Could anyone try to help me understand something w...
# compose-desktop
r
Could anyone try to help me understand something with
Flow
and
Compose
? One of the predominant lessons I've been learning is "make your composables stateless by hoisting". I'm trying to adhere to this by exposing as much state as makes sense through properties on my view models. For example, my data layer has an in-memory Repository that exposes a collection of items through a
Flow
. My view model is meant to
collect
that flow as state, and expose that state to my
Table
composable to be displayed on the screen. But since
collectAsState
is marked as
@Composable
I can't call it from my view model. As I see it I could either pass the
Flow
directly through my view model to my
Table
composable or stick with
mutableStateOf
and collect the
Flow
internally to the view model and just expose the
MutableState
to my
Table
. More generally, though, it feels like the two ideas "state through the view model" and "collectAsState is Composable-only" are at odds here, which makes me think there's "the way" to do this sort of thing that I'm not seeing right now.
c
Generally-speaking,
collectAsState()
is done to connect the reactive
Flow
into the UI/Compose world. ViewModels, by nature, live above the UI, and so should not be using
State<T>
, but instead still working with
Flow
. So what you’d want to do is have your ViewModel process your Repository’s Flow in some manner, and then expose its own Flow (or StateFlow) which contains the data from the Repository and also the other stuff you’re managing in your ViewModel. And then your Compose code calls
collectAsState()
on your ViewModel’s Flow, and is completely ignorant of the Repository
r
It makes sense that the UI should be completely ignorant of the Repository. I was trying to achieve that by having the view model operate on the Flow from my Repository as you suggested, but then ultimately collect it as well and then expose that result to the UI through some State.
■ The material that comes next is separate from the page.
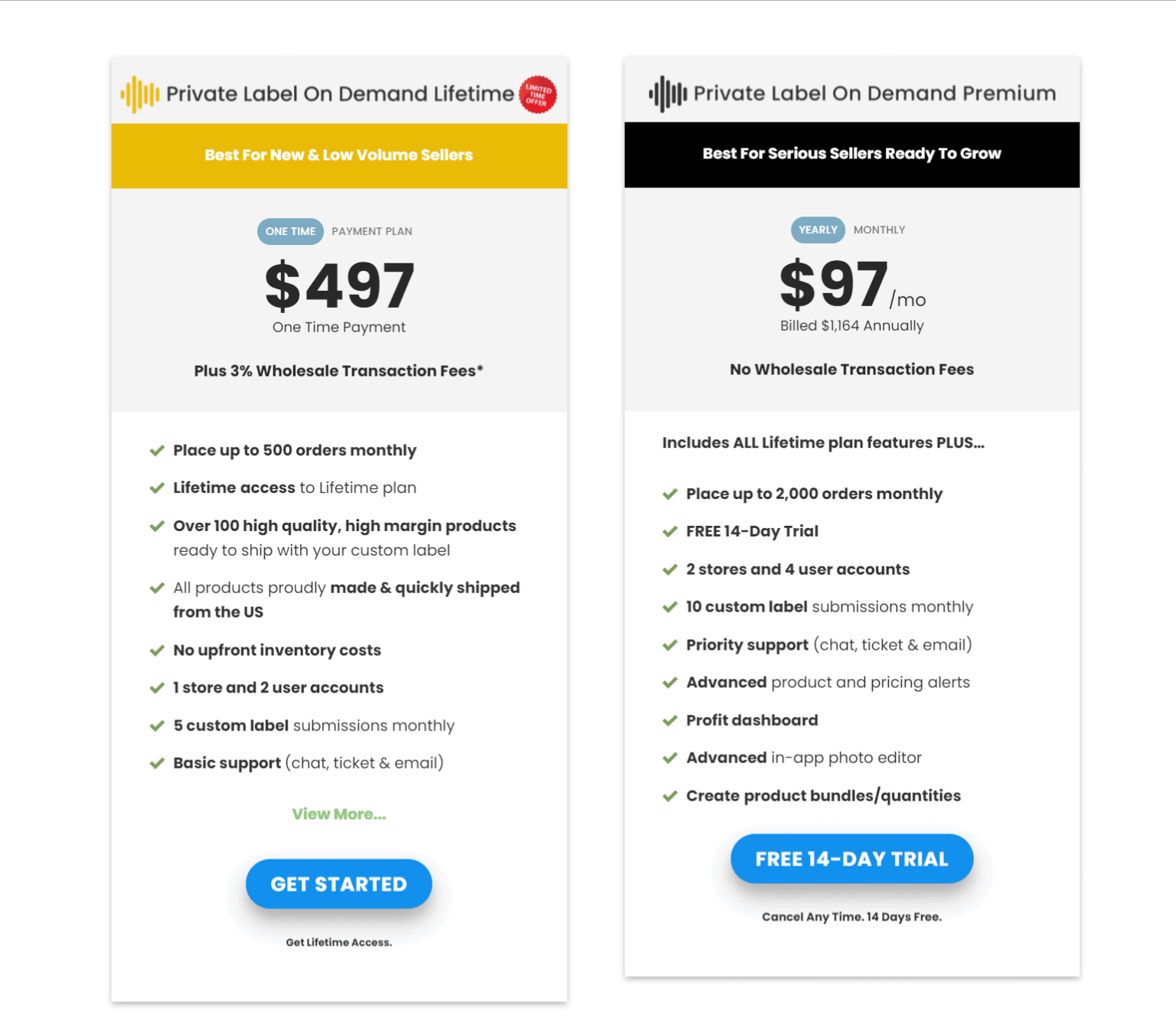Click the 'Private Label On Demand Lifetime' title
I believed
collectAsState
to be a convenient way to achieve the last part. Instead it sounds calling collect on a Flow from the UI is not only okay it's a good way to bridge the two worlds. Is that right?
k
These general questions are better posted in #compose that has a bit wider audience and a bit more exposure
r
That's a fair point, I can x-post there as well. I initially decided not to to avoid the discussion ending up on Android-specific constructs like ViewModel or LiveData as solutions.